··· Input ···
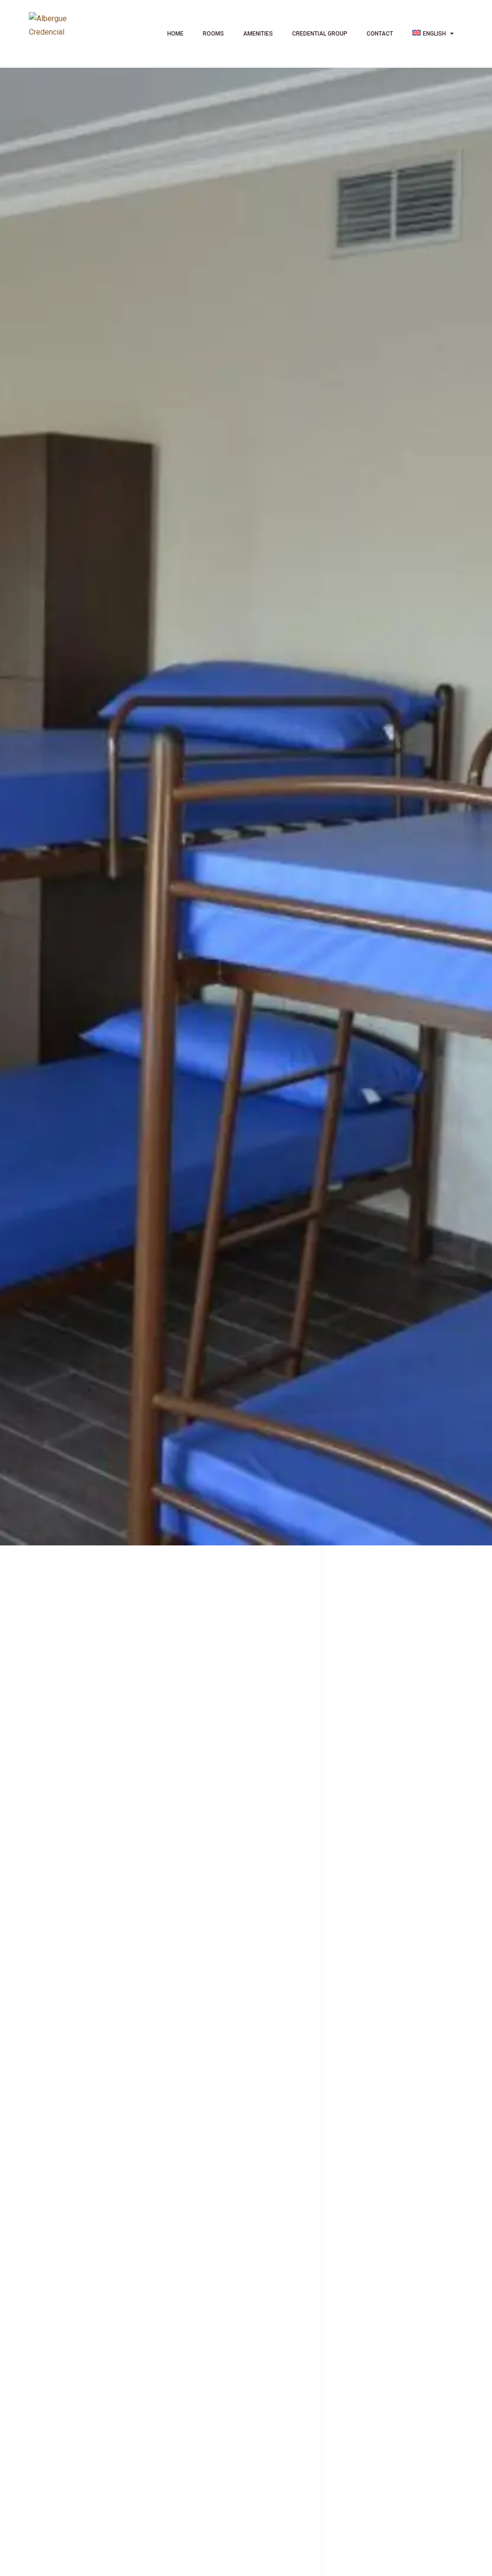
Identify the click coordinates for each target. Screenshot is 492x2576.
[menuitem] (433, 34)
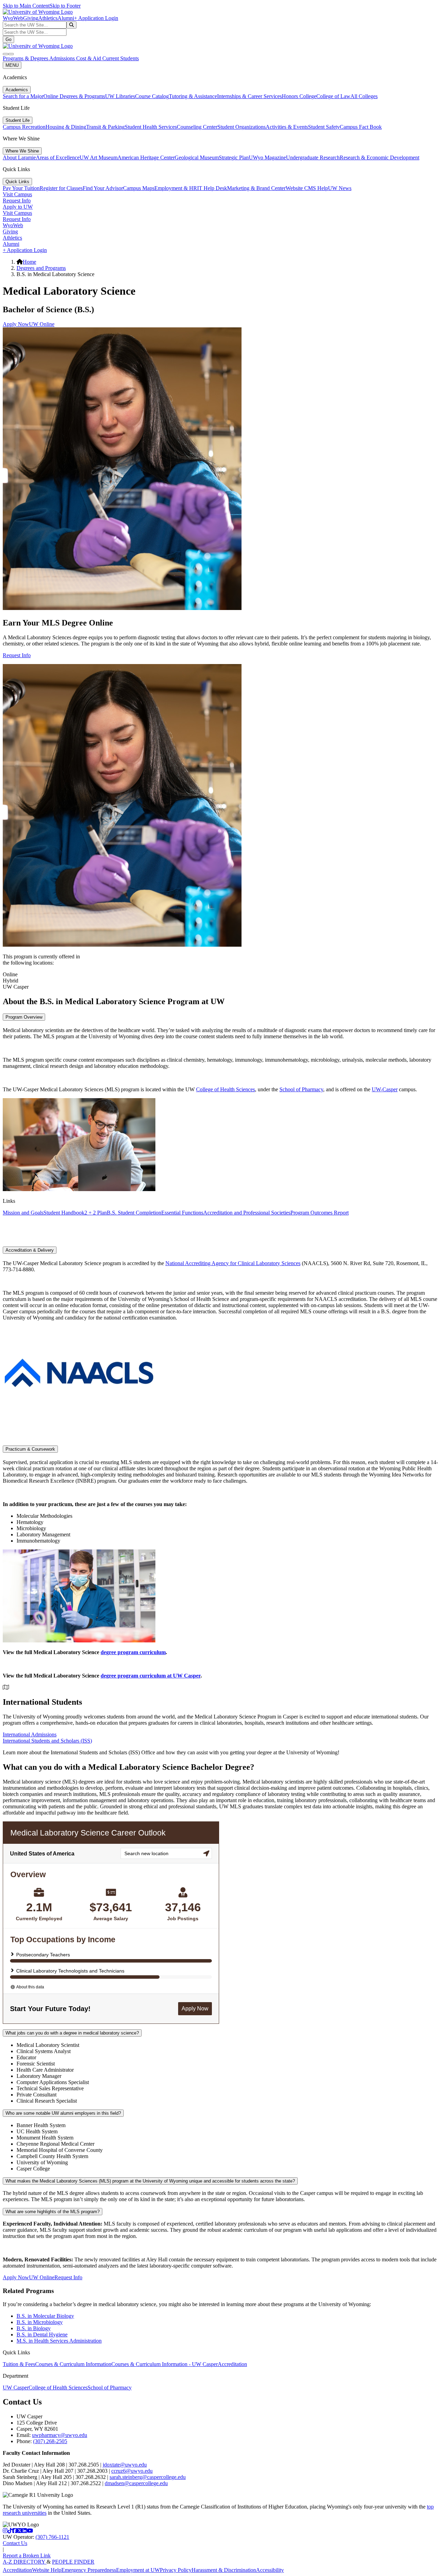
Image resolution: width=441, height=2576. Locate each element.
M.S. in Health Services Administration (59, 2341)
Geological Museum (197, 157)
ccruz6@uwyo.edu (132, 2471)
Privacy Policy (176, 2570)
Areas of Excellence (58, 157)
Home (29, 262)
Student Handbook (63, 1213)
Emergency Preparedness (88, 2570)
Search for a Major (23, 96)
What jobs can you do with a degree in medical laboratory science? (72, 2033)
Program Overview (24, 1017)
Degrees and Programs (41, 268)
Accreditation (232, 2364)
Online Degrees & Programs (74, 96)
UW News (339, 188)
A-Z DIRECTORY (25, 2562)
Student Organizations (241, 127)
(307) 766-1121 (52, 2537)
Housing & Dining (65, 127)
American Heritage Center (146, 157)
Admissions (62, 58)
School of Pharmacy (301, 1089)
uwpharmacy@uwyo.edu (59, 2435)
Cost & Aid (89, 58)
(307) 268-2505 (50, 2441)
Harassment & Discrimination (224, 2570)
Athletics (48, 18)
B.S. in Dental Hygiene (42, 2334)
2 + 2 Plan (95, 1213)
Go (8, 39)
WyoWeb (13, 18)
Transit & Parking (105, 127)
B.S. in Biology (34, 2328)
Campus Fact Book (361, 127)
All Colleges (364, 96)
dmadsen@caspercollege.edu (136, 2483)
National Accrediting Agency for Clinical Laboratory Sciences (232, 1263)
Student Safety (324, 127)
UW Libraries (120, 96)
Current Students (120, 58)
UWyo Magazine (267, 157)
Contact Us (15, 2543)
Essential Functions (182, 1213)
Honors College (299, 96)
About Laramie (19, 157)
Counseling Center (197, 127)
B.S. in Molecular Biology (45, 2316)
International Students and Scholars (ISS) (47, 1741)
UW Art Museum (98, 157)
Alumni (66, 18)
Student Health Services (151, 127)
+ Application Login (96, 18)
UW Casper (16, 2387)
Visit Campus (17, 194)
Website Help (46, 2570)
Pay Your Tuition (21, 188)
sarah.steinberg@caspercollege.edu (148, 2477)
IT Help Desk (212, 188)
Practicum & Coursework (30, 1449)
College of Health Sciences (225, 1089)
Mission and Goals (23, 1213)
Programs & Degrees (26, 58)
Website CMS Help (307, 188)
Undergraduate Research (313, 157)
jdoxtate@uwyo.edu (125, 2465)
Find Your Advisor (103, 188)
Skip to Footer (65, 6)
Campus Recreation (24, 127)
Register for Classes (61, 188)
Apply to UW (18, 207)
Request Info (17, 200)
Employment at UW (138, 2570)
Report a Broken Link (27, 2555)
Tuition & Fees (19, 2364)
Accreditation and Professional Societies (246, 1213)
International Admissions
···
_Task to complete_
Above are some lines. Repeat exactly, and only, those from the line that has "Areas of Excellence (58, 157)" through the line that has "WyoWeb (13, 18)".

_Output of the task_
Areas of Excellence (58, 157)
Home (29, 262)
Student Handbook (63, 1213)
Emergency Preparedness (88, 2570)
Search for a Major (23, 96)
What jobs can you do with a degree in medical laboratory science? (72, 2033)
Program Overview (24, 1017)
Degrees and Programs (41, 268)
Accreditation (232, 2364)
Online Degrees & Programs (74, 96)
UW News (339, 188)
A-Z DIRECTORY (25, 2562)
Student Organizations (241, 127)
(307) 766-1121 (52, 2537)
Housing & Dining (65, 127)
American Heritage Center (146, 157)
Admissions (62, 58)
School of Pharmacy (301, 1089)
uwpharmacy@uwyo.edu (59, 2435)
Cost & Aid (89, 58)
(307) 268-2505 (50, 2441)
Harassment & Discrimination (224, 2570)
Athletics (48, 18)
B.S. in Dental Hygiene (42, 2334)
2 + 2 Plan (95, 1213)
Go (8, 39)
WyoWeb (13, 18)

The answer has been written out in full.